Przemysław Harczuk

i

Autor: "Super Express"

Przemysław Harczuk: Prezydencki "obóz zdrady"

2017-07-29 4:00

Czytając w mediach społecznościowych wpisy najradykalniejszych wyznawców "dobrej zmiany", wielu z nas może zostać zaliczonych do... "obozu zdrady narodowej". Nieważne, że ktoś przez lata krytykował patologie III RP, w tym sądownictwo, był poza marginesem życia publicznego. Do grona zdrajców zaliczony zostaje każdy, kto uważa, że prezydent, wetując - z uwagi na oczywiste błędy i zapis łamiący artykuł 183 konstytucji - ustawę o reformie sądownictwa, zrobił dobrze. Dla pocieszenia - towarzystwo "zdrajców" jest znamienite.

Andrzej Duda, wetując ustawę, powołał się na Zofię Romaszewską - w PRL legendarną działaczkę demokratycznej opozycji, obrończynię praw człowieka. Na łamach "Super Expressu" projekt PiS jako bubel prawny ocenił mecenas Jan Olszewski - obrońca w procesach politycznych w okresie PRL, premier rządu RP w latach 1991-1992, ikona ruchu niepodległościowego, wieloletni ruchu tego lider. Decyzję prezydenta ze zrozumieniem przyjęli konserwatywni publicyści, m.in.: Tomasz Terlikowski, Piotr Zaremba, Rafał A. Ziemkiewicz czy intelektualiści z profesorem Andrzejem Nowakiem z krakowskich Arcanów na czele. Głowę państwa pochwalili też katoliccy biskupi, jak przewodniczący Konferencji Episkopatu Polski Stanisław Gądecki czy abp warszawsko-praski Henryk Hoser.

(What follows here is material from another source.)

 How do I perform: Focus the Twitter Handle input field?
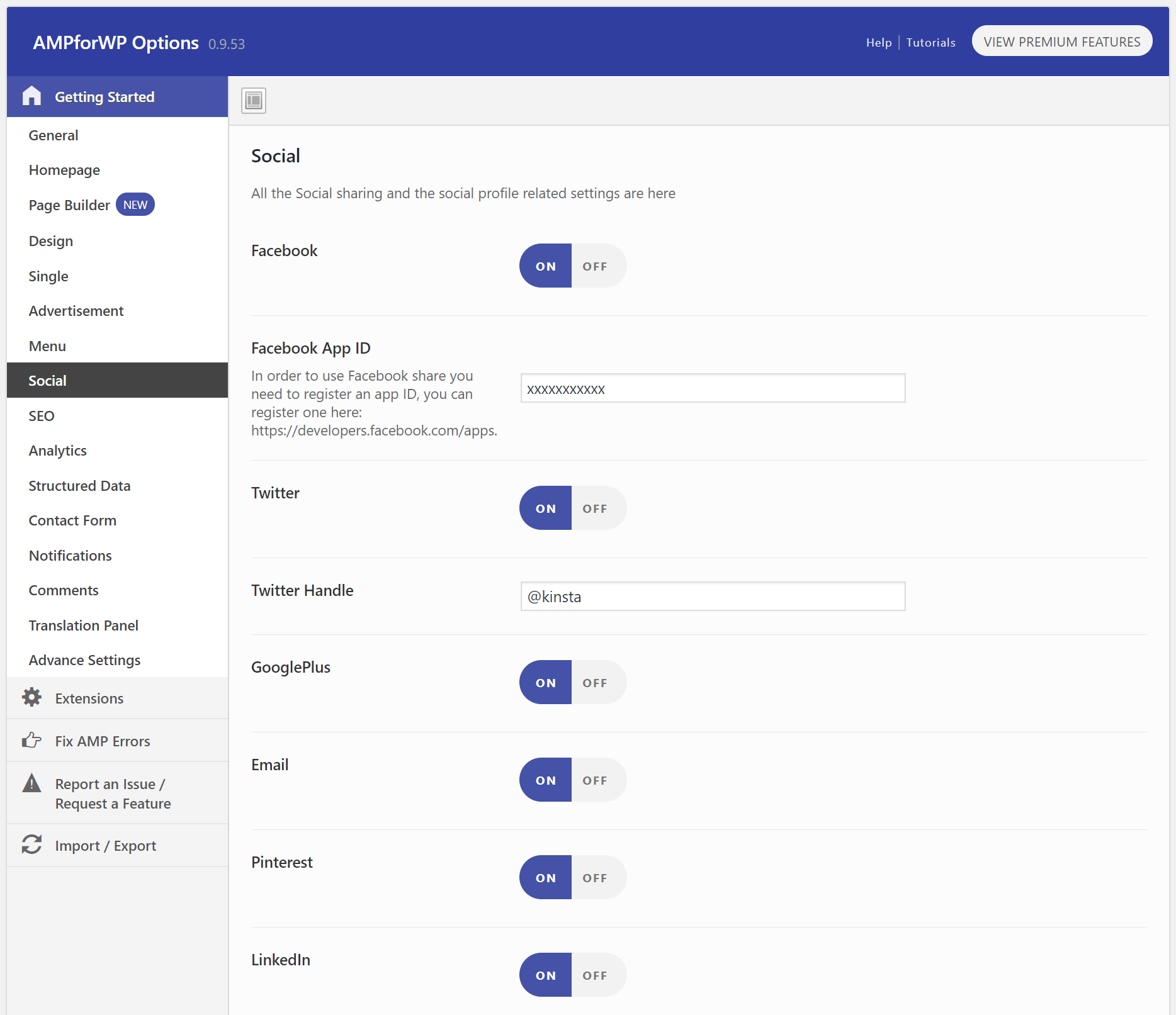pos(713,597)
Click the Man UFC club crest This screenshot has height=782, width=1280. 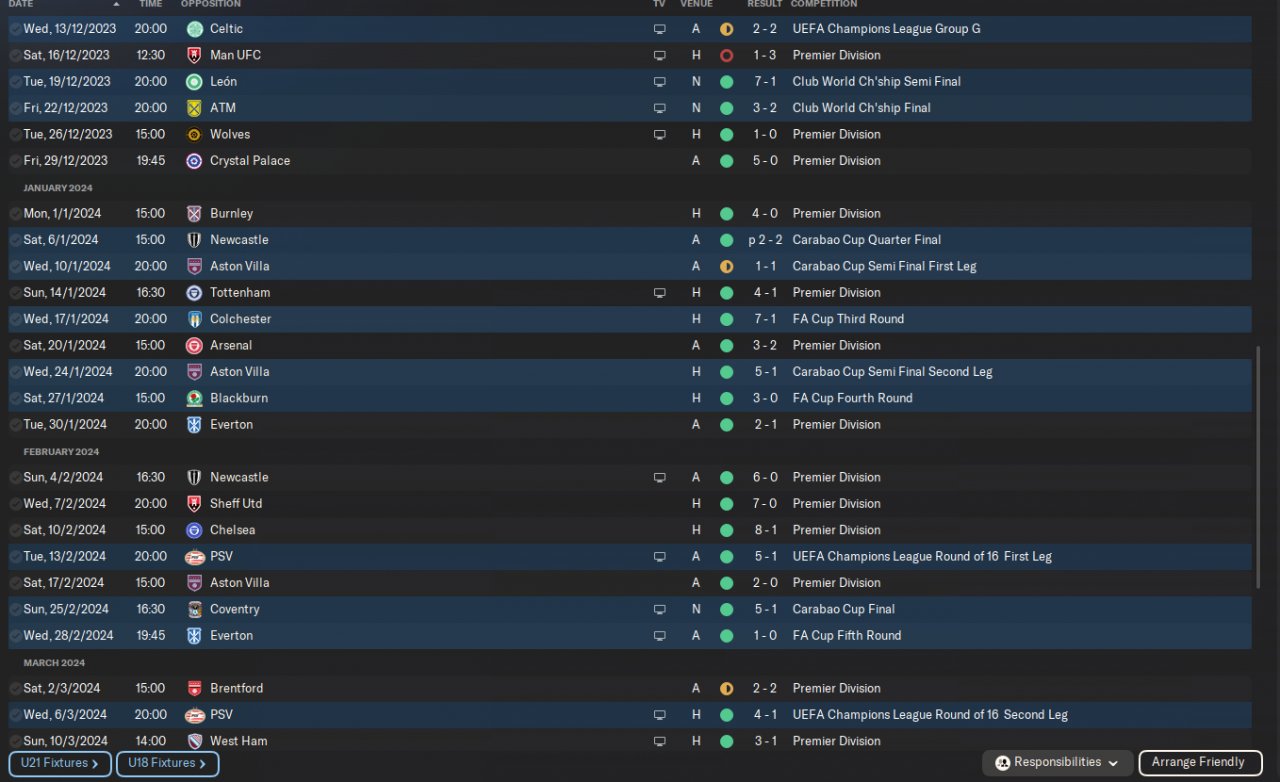(x=194, y=55)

Dla krytyków prezydenta sprawa jest jednak oczywista. Prezydent, wetując, dopuścił się zdrady, merytoryczne argumenty nadają się do kosza, a kto myśli inaczej - ten zdrajca, sprzedawczyk, może nawet cyklista. Wyznawcy teorii o zdradzie w obozie prawicy na razie jedynie piętnują biskupów, o powołaniu nowego Kościoła z papieżem Targalskim na czele na razie nie słychać, jednak za jakiś czas niczego nie można wykluczyć. Kościół ów może byłby nie święty, ale na brak radykalizmu narzekać byśmy nie mogli. A już całkiem na poważnie - uważam, że reforma jest niezbędna, ale ustawy zawierały poważne błędy. Prezydent, wetując je, podjął decyzję słuszną, ale i ryzykowną. Teraz może albo faktycznie zablokować zmiany, albo przygotować po prostu dobrą i potrzebną ustawę, reformującą wymiar sprawiedliwości. Złoty róg jest dziś w rękach głowy państwa. I to, jak go wykorzysta, a nie fanatyczne facebookowe wpisy, powinno być podstawą oceny.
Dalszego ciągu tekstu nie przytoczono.